SIREn is an extension for Apache Lucene and Solr. SIREn adds new features to Lucene and Solr for processing and searching highly heterogeneous semi-structured data (e.g., RDF). In essence, SIREn adds a new "Field Type" with a set of specific tools such as Analyzers, Query Operators and Query Parser. If you were looking for a way to:

  • have a real schema-less solution, i.e., you don't have to define all of your fields ahead of time, without penalties on the system performance;
  • search efficiently over millions of fields;
  • create a Lucene Document containing sub-element (i.e., nested child elements)

then SIREn might be a solution for you.

SIREn extends Lucene and Solr, meaning that you can still use all the features of Solr in conjunction with the features provided by SIREn.

What query types SIREn currently supports ?

As SIREn introduces a new "Field Type" with a different data model than what can be found in Lucene, SIREn needs its own implementation of each query type supported by Lucene. Currently, most of the core query types that can be found in Lucene have been implemented for SIREn. The table below summarises the current status.

Query Types SIREn Lucene
Boolean Query Yes Yes
Phrase Query Yes Yes
Proximity (Span) Query No Yes
Wildcard Query Yes Yes
Prefix Query Yes Yes
FuzzyQuery Yes Yes
Range Query Yes Yes
Numeric Range Query Yes Yes

In addition, SIREn provides new query types such as Tuple Query and Cell Query. These new query types allows more complex "structured query" than what Lucene proposes. For example, by using these query types, it is possible now to perform efficient search over an unlimited number of fields, or to perform queries over nested child elements.
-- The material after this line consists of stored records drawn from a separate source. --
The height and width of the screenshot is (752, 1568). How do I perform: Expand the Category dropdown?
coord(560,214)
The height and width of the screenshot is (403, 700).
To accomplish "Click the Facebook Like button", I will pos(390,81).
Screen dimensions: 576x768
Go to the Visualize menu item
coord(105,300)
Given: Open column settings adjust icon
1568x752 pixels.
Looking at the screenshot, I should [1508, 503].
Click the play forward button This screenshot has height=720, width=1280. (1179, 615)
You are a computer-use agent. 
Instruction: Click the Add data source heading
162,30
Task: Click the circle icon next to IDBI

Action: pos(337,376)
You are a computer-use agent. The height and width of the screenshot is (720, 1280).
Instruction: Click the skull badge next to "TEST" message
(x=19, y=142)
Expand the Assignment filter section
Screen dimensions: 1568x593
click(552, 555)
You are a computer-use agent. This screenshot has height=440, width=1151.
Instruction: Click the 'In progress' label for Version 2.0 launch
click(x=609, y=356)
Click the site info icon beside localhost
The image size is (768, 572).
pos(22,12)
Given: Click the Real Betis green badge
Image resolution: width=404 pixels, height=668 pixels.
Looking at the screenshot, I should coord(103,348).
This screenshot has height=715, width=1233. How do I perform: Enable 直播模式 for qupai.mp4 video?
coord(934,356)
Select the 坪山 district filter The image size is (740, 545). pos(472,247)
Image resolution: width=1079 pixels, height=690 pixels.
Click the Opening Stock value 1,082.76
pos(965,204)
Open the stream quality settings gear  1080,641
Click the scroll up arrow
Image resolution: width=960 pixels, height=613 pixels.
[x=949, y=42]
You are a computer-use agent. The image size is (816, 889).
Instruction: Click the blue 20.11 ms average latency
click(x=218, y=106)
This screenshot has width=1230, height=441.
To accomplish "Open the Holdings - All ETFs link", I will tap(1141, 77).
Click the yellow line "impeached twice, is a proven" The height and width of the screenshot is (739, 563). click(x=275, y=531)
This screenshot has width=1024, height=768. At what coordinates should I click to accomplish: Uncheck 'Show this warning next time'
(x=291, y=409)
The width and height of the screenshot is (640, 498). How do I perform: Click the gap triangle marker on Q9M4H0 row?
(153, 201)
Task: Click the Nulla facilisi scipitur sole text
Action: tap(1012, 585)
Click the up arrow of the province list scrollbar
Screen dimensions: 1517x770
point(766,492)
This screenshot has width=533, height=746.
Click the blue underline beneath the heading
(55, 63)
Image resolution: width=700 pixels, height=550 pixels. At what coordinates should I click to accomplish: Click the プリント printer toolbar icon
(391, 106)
The SIREn query types are compatible with the Lucene Boolean query type, i.e., you can combine SIREn query types using the Lucene BooleanQuery.

In the future, SIREn will propose new query types that are similar to XPath, such as the Parent Child query types.

Does SIREn support Ranked Search ?

Yes, SIREn returns a list of results that are automatically ranked based on their relevance to your query.

Does SIREn support Faceted Search ?

Yes, you can create arbitrary facets using SIREn's query with the Solr Query Faceting feature.

Does SIREn support Highlighting ?

Yes, SIREn support highlighting.

Does SIREn support sorting on a particular value ?

At the momnet, SIREn does not support sorting on a particular value of a SIREn field. This might be supported in a future release. However, you can still use sorting on a Lucene field.

Is SIREn language agnostic ?

Yes. Similarly to Lucene, language agnostic search can be achieved by carefully designing your indexing and querying analysis pipeline, e.g., by using appropriate word stemming filters.

In addition, SIREn provides more flexibility than Lucene/Solr for such a task. In Lucene, a field is restricted to have one single analyzer. In SIREn, you can associate one analyzer per field value, i.e., SIREn allows to associate more than one analyzer for one single field. You can then have one field with multiple values, each one in a different language, and you can configure SIREn to use a different analyzer based on the language of the value.